Re: Indexing fieldvalues with dashes and spaces

PeterKerk Fri, 06 Aug 2010 06:01:27 -0700

Ah, I'm glad it does, makes me feel a bit less stupid ;)

So to summarize and see if I understand it now:
- the analyzers allow for many different ways to index a field, these
analyzers are placed in a chain
- when a field is indexed it can be searched
- a field could also be stored as-is, but I would need to indicate that
- only if a field is stored, a search query returns that field if the search
query matches a part of it


If thats the case its clear what it all does.

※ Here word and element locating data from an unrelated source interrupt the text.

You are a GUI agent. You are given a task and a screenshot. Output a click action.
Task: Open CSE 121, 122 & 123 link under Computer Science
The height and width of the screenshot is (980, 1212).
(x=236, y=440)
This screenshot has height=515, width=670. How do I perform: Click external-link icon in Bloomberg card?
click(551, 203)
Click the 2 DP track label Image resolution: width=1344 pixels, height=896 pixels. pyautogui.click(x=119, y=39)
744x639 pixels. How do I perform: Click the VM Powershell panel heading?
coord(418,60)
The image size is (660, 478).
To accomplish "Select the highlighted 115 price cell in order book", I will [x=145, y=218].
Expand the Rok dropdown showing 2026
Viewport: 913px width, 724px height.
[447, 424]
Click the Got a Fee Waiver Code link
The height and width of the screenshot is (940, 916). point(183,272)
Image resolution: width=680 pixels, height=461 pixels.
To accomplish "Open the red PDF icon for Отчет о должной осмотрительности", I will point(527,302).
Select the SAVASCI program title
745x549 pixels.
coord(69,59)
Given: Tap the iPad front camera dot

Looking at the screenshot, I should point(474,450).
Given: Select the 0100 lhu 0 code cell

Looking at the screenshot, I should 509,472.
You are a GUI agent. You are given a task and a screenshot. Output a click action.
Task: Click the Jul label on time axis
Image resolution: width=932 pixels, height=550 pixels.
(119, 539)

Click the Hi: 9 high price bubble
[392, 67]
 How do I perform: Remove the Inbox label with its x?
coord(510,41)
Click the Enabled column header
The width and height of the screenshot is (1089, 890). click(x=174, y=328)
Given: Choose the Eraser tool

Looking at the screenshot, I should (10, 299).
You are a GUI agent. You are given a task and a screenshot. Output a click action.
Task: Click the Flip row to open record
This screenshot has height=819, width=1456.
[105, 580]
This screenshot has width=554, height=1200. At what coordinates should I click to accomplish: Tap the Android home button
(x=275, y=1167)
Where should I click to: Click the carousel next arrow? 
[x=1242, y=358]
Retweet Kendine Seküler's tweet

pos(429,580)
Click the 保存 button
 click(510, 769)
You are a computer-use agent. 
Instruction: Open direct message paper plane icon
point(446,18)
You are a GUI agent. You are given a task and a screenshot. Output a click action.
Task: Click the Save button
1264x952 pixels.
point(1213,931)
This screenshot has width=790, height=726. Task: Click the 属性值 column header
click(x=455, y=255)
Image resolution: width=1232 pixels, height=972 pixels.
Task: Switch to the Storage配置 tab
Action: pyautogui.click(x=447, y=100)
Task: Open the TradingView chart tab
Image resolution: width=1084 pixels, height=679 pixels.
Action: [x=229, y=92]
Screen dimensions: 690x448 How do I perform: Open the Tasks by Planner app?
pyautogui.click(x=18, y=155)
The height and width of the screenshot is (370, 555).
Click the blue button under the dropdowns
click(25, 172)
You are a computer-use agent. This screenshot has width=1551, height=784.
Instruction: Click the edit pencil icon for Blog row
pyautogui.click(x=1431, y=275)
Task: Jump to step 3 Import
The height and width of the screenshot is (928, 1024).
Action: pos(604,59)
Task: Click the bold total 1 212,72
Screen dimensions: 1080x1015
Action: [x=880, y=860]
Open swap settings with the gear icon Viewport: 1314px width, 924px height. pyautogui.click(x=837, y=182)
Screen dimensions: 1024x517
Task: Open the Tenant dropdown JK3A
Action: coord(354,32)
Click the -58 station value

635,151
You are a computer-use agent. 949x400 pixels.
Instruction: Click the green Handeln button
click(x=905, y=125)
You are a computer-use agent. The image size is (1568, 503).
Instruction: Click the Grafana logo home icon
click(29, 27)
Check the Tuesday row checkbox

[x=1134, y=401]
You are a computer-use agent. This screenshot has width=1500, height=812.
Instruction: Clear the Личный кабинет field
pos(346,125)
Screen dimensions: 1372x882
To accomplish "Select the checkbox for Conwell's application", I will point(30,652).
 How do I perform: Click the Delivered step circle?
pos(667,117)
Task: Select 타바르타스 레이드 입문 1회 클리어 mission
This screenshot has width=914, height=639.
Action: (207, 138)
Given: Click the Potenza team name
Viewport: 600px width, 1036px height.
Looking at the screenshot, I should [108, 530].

Then still the question remains on how to configure this in the schema.xml.
There's just so much documentation and examples in so many different places
that I'm lost. I've used almost the literal example schema.xml which has
many similarities (e.g. on categories facet) with my use case, but I dont
know if they allow for the exact operations I require.

If you look at my schema.xml, how would you configure it to do the
following:

a city field is something that I want users to search on via text input, so
lets say "New Yo" would give the results for "New York".
===> so this field would need to be stored right?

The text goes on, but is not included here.